Este problema es mucho peor para aquellos sin seguro. Casi la mitad de los adultos jóvenes sin cobertura de seguro (49 por ciento) dijo haber tenido problemas con sus facturas médicas y casi el 40 por ciento informó tener deudas por servicios médicos.15

Las ventajas de la reforma del seguro médico para los adultos jóvenes

La reforma del seguro médico cubrirá las falencias del sistema de seguro médico actual, el cual deja a muchos adultos jóvenes sin cobertura asequible y de alta calidad y les genera deudas por servicio médico.

Seguridad del seguro. Los adultos jóvenes se están iniciando en el campo laboral y en el área profesional y a menudo no tienen acceso a una cobertura confiable subsidiada por el empleador. La reforma del seguro médico permitirá que los adultos jóvenes estén cubiertos como dependientes por las pólizas de seguro médico de sus familiares hasta los 26 años. Pero para aquellos que no sigan como dependientes, la reforma permitirá crear un intercambio de seguros médicos que le ofrecerá una opción de planes a aquellos sin cobertura subsidiada por el empleador. De esta manera los adultos jóvenes podrán decidir la cobertura que desean tener. El intercambio garantizará a los adultos jóvenes el acceso permanente a cobertura de calidad y asequible, aunque cambien de empleo, se muden, tengan empleos de medio tiempo o temporales.

Asistencia preventiva para una mejor salud. La sencilla prevención mientras se es un adulto joven puede evitar que un problema de salud menor empeore. La reforma del seguro médico ofrece prevención gratuita a todas las personas sin seguro e invierte en la salud pública para crear un sistema que prevenga enfermedades en lugar de sólo tratarlas cuando ya es muy tarde y el costo es mayor. 

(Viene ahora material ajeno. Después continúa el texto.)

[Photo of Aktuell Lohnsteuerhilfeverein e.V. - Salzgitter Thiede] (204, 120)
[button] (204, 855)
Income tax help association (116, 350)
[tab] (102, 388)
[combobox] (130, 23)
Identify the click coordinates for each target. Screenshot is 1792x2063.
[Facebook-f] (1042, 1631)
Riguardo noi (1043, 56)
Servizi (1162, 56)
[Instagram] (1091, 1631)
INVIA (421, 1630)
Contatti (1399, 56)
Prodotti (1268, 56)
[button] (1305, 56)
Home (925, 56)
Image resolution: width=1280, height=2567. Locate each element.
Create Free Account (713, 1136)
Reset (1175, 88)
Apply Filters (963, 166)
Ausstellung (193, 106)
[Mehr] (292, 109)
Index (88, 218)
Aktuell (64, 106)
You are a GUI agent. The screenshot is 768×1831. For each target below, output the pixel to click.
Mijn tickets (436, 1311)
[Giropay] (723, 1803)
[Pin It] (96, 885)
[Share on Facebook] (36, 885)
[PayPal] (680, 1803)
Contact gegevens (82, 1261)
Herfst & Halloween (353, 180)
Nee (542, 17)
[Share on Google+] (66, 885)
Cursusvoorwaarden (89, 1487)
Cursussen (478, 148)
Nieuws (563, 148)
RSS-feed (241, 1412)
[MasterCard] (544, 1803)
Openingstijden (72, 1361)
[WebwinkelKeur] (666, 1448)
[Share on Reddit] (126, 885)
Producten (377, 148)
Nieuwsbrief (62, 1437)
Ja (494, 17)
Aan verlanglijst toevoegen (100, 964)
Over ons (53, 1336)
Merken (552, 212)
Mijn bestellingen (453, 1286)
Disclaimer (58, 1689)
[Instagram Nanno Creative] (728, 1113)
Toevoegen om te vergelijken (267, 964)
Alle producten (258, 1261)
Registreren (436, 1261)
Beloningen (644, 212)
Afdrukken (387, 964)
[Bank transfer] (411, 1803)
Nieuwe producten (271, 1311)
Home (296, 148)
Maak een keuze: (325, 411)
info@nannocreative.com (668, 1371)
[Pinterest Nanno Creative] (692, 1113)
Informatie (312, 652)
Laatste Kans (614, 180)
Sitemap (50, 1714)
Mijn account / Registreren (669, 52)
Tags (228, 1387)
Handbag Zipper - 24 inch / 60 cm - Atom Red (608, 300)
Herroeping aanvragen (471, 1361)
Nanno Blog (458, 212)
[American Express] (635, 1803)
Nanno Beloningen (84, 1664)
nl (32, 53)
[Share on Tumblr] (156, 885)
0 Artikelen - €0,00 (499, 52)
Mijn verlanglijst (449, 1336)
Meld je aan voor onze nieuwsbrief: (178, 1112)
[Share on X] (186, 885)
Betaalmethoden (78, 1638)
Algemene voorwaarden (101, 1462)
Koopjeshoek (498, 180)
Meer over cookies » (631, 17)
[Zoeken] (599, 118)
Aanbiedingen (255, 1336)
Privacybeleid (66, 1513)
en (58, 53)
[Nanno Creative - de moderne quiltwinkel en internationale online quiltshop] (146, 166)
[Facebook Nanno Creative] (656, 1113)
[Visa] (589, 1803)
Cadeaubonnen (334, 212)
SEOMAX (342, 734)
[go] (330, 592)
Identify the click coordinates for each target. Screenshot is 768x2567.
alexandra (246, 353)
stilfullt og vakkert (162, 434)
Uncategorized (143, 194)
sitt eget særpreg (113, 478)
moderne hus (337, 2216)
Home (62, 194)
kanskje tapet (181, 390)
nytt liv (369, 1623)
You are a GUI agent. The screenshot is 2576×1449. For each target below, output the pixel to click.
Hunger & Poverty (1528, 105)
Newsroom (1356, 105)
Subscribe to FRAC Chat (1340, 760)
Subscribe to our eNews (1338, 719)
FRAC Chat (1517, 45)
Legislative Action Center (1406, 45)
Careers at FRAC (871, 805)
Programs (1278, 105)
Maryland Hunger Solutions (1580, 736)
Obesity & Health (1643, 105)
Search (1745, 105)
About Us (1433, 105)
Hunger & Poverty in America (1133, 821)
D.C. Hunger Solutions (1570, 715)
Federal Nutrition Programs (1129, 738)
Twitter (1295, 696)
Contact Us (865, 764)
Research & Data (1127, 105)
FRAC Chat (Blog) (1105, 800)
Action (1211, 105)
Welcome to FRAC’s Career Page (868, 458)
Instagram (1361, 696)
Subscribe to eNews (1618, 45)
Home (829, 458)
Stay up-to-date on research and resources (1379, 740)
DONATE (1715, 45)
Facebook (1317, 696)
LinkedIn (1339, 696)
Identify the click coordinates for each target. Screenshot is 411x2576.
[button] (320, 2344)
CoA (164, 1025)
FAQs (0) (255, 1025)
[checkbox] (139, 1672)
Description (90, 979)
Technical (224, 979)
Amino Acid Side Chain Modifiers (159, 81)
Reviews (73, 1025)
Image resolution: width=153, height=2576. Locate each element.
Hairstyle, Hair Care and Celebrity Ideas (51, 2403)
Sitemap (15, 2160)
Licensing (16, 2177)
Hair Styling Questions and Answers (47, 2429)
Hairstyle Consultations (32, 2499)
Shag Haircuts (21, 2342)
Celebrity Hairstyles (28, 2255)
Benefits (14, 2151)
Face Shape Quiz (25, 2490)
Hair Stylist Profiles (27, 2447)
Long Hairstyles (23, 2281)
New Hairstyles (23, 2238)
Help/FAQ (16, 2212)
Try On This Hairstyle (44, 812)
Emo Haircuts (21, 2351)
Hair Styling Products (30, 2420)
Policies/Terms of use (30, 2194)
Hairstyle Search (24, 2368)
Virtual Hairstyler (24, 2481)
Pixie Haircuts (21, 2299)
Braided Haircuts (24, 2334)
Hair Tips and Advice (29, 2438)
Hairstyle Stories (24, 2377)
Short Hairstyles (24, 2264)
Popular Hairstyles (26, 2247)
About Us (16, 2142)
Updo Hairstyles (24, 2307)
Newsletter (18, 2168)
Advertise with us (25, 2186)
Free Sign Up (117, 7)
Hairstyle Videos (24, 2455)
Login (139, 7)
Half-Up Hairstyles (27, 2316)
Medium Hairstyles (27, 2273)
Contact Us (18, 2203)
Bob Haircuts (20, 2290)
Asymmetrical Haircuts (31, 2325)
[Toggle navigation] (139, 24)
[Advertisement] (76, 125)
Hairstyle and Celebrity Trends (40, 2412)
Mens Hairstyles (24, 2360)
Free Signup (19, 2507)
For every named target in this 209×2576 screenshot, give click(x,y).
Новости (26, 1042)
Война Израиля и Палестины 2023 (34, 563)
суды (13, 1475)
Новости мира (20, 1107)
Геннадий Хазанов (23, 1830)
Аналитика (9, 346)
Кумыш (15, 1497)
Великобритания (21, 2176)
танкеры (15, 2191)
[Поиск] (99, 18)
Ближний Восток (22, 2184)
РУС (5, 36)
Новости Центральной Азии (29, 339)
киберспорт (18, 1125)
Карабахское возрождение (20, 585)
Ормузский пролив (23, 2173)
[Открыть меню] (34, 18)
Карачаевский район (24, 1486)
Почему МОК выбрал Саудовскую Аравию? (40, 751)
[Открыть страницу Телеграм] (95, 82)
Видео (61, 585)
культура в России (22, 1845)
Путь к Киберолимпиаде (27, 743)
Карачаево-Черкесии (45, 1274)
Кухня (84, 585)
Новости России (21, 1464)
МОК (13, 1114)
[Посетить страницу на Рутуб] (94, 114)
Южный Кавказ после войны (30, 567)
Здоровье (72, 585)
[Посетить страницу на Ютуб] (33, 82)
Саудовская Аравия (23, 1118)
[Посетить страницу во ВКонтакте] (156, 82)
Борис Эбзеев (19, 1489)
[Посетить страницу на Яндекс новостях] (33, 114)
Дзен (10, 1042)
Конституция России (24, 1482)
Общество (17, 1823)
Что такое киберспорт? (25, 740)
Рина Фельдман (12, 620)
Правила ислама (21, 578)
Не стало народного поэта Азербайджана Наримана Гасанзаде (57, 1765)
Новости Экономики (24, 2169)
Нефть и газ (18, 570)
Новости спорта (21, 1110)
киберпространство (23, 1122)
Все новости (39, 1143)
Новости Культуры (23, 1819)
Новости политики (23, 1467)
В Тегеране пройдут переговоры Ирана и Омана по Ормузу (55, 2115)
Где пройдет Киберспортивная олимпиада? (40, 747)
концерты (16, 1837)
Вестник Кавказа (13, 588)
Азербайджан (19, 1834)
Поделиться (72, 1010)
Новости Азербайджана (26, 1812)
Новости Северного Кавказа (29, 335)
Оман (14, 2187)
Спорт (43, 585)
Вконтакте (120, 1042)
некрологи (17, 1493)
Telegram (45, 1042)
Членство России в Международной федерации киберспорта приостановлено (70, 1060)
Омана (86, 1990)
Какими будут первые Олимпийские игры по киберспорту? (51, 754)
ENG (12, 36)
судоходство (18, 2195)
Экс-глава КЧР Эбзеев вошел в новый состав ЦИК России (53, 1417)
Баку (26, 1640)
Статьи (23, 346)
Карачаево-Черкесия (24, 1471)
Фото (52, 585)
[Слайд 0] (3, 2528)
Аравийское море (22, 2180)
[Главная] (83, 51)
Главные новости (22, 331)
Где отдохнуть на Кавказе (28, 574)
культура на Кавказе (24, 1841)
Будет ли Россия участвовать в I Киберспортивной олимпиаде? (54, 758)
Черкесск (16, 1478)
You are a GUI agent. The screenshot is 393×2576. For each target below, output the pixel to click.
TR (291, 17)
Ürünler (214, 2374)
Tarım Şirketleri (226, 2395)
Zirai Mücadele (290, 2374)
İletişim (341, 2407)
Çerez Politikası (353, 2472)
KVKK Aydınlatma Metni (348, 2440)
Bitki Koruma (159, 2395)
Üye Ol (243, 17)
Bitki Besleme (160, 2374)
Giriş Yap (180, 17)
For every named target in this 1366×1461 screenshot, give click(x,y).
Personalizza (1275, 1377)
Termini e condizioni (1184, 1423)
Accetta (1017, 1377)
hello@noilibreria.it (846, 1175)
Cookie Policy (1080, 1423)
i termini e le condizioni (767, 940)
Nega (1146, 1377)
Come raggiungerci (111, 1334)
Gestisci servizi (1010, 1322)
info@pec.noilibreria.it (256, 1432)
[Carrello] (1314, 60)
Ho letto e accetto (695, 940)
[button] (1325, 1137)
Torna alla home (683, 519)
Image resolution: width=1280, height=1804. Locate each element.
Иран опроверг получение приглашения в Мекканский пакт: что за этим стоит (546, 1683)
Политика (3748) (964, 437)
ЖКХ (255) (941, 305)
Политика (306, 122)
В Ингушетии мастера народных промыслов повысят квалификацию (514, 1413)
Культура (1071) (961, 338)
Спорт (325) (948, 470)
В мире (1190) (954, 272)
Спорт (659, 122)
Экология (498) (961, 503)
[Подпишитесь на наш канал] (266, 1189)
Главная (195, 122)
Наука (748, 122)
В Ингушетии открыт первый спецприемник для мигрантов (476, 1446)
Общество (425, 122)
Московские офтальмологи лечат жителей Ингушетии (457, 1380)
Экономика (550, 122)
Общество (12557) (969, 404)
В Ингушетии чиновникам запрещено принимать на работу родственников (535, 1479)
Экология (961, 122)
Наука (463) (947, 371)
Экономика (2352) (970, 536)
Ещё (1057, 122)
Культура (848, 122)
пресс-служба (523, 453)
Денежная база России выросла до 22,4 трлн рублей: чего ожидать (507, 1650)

Fortalece la cobertura subsidiada por el empleador. Los adultos jóvenes tienen más probabilidad de trabajar para empresas pequeñas, para las cuales los costos de servicios de salud cada vez más altos han hecho que el seguro médico sea inasequible para ellas. La reforma del seguro médico proporcionará un crédito tributario a las empresas pequeñas a fin de proporcionar una ayuda para primas que permita a estas pequeñas empresas brindar la cobertura necesaria a sus empleados.

Ayuda con facturas médicas cuantiosas. En la actualidad, muchos adultos jóvenes están ingresando a la vida adulta agobiados por deudas médicas. La reforma del seguro médico ampliará las opciones de seguro para los adultos jóvenes y proveerá subsidios de calidad para garantizar que la cobertura sea asequible. También impondrá un límite a las sumas que las compañías de seguros pueden obligar a los adultos jóvenes a pagar en concepto de gastos de bolsillo, copagos y deducibles. Finalmente, la reforma requerirá revisiones de las tasas de primas, para garantizar que los jóvenes adultos no están sujetos a incrementos arbitrarios en sus primas y restringirá los excesivos gastos generales de los seguros, mediante la aplicación de estándares respecto a cuánto podrán destinar a costos administrativos las compañías de seguros.